=== Records ===

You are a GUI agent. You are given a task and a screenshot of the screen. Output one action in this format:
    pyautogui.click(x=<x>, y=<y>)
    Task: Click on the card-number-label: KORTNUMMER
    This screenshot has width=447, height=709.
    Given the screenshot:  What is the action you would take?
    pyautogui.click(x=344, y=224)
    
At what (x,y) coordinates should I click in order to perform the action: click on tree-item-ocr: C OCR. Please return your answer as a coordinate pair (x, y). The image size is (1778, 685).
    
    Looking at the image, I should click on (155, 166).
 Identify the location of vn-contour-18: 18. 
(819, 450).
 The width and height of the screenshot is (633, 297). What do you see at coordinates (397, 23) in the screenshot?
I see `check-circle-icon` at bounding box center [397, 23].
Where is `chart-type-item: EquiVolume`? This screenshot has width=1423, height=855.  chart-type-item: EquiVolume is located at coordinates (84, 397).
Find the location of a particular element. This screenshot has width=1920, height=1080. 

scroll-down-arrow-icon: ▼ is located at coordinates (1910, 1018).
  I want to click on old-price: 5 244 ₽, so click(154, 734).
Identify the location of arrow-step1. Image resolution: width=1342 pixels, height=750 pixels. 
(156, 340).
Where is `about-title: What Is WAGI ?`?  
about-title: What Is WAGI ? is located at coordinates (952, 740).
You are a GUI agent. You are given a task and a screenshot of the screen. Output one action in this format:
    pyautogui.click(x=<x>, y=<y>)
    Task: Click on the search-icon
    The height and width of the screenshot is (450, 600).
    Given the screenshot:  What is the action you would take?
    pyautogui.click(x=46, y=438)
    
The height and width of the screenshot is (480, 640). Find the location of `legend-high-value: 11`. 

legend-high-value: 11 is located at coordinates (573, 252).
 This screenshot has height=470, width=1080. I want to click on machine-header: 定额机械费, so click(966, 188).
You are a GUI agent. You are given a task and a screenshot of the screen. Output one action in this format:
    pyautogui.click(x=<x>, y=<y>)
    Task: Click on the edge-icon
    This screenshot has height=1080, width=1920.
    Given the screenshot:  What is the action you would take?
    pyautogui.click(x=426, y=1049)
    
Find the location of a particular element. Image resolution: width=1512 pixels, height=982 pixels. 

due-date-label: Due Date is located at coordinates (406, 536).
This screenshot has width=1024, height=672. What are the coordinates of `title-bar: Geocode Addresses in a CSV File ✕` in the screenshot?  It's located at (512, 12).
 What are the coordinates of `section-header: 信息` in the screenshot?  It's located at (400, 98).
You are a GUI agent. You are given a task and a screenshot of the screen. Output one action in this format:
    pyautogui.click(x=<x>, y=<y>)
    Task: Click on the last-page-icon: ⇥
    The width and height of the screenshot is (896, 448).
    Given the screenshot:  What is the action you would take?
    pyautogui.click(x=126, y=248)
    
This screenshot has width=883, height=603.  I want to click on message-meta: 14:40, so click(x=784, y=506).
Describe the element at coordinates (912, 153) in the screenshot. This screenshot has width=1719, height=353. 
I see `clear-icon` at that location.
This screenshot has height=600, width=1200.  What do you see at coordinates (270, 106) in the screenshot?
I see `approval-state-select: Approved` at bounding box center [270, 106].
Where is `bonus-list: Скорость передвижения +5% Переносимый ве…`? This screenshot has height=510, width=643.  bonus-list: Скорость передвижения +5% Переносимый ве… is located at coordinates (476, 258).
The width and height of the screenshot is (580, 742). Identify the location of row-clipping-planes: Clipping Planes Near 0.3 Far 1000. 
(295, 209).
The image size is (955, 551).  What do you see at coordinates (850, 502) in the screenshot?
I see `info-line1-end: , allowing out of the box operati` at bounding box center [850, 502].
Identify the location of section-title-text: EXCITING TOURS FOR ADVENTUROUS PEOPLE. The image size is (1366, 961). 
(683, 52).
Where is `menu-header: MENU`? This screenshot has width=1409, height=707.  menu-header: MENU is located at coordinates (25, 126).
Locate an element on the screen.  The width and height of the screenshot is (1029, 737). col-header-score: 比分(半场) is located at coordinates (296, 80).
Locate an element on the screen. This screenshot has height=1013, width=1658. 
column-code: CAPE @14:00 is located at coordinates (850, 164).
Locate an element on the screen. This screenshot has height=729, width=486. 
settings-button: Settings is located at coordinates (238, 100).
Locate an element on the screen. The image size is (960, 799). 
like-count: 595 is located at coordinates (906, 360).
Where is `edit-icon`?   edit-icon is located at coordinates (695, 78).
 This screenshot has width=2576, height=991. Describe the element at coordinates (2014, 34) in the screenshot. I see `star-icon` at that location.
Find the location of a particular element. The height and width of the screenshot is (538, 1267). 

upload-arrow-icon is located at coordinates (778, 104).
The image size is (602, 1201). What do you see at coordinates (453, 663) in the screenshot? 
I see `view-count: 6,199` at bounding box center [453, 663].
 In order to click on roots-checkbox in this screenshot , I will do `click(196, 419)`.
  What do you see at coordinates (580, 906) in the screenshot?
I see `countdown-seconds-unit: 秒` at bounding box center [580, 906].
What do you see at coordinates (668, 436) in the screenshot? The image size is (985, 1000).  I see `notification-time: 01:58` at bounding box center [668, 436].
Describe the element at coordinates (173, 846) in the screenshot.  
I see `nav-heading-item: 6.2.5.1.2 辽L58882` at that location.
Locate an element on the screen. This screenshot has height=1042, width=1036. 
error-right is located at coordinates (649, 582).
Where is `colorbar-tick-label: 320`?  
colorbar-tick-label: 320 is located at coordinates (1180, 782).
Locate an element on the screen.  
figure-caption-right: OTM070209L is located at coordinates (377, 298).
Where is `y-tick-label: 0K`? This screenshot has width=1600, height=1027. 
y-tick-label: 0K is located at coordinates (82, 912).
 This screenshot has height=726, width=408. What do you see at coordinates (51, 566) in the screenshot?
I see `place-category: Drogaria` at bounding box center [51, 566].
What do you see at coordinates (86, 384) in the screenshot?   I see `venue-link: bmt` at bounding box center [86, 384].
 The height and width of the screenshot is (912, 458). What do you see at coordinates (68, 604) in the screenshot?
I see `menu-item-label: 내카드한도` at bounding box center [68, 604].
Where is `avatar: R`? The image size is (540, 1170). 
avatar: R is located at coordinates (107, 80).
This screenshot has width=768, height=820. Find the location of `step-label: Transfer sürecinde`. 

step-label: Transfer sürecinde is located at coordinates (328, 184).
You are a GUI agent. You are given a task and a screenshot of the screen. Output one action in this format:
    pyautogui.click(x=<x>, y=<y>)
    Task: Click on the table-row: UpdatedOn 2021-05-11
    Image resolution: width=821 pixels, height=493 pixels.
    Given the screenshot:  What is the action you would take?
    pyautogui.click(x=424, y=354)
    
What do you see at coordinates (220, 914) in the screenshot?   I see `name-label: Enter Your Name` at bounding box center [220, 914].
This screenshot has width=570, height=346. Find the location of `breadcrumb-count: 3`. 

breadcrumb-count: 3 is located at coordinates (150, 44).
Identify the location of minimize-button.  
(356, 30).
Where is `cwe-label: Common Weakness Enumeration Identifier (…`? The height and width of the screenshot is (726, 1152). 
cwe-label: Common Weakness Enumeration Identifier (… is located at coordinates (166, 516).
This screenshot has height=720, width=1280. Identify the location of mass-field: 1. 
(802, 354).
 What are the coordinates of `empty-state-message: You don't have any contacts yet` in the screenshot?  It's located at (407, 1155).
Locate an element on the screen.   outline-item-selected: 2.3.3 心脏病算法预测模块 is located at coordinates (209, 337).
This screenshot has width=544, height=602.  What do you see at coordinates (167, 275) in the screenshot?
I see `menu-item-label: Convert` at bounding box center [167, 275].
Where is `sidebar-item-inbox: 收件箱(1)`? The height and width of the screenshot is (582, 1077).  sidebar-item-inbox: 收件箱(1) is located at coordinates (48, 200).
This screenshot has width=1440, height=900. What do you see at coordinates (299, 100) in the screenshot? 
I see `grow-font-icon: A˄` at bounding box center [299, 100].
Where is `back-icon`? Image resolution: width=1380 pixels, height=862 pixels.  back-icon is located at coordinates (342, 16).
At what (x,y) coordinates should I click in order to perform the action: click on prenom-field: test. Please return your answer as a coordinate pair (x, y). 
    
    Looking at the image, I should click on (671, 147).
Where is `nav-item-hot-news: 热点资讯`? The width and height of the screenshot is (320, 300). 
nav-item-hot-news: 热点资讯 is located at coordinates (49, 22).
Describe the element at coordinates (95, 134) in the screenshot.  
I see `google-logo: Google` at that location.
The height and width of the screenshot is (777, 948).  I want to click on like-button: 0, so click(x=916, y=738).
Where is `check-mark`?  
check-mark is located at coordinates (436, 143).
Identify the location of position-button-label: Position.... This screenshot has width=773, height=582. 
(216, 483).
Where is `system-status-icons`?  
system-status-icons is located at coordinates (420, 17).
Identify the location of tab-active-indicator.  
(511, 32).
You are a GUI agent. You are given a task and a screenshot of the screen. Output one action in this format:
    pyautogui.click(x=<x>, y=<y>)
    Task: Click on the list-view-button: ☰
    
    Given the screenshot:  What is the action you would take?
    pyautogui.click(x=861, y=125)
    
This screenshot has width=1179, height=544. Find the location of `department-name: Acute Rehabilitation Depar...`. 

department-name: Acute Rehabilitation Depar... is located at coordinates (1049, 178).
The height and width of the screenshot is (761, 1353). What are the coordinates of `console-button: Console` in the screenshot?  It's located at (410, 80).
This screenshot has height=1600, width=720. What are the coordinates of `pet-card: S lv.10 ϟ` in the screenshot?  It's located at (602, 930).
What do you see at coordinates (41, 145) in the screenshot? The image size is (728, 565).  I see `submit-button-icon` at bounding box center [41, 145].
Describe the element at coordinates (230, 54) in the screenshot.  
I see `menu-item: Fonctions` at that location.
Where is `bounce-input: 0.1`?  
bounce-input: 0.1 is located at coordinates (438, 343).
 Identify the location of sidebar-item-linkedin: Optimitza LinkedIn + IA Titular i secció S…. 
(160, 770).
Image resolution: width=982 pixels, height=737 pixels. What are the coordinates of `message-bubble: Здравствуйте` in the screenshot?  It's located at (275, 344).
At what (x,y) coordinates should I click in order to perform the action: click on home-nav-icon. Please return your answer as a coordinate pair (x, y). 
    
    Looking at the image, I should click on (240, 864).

===

_Work item_.
Print everything in the rows above, from the line containing "is (540, 1170)." down to the line containing "step-label: Transfer sürecinde is", both included, character for character.

_Response area_.
Where is `avatar: R`? The image size is (540, 1170). 
avatar: R is located at coordinates (107, 80).
This screenshot has width=768, height=820. Find the location of `step-label: Transfer sürecinde`. 

step-label: Transfer sürecinde is located at coordinates (328, 184).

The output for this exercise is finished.